- _Task objective_
Every line containing the word "Email" is to be copied from the data below.

- _Dataset content_
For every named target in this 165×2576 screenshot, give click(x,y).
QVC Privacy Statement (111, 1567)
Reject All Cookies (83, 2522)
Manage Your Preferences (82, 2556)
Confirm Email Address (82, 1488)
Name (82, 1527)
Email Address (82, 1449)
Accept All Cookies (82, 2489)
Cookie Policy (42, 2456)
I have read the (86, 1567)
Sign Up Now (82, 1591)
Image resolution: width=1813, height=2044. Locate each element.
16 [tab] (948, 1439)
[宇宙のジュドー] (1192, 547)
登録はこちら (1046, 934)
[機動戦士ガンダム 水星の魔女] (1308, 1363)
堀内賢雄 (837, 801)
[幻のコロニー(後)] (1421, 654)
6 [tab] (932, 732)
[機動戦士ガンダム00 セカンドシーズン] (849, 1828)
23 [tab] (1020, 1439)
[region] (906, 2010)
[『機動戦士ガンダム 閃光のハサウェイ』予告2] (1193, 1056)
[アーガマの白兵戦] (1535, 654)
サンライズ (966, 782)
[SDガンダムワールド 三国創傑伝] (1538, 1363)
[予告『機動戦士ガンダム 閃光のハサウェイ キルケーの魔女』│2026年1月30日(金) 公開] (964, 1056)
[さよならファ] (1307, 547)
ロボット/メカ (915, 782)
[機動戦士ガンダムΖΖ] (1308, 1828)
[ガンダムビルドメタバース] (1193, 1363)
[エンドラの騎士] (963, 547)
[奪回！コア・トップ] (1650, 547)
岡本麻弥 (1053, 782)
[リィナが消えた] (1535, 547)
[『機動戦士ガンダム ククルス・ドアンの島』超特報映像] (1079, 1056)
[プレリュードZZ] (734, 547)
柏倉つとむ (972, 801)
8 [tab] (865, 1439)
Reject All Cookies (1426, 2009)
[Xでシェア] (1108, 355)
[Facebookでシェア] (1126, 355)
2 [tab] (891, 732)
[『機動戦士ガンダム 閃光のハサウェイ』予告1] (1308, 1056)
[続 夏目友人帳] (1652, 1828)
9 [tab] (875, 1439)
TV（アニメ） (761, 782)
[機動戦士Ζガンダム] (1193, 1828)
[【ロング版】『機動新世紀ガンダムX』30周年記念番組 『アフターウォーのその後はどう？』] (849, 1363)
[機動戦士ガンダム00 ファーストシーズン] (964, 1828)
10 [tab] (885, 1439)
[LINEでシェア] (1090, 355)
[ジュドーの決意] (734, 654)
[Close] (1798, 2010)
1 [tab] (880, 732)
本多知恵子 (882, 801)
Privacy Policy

- _Your response_
Confirm Email Address (82, 1488)
Email Address (82, 1449)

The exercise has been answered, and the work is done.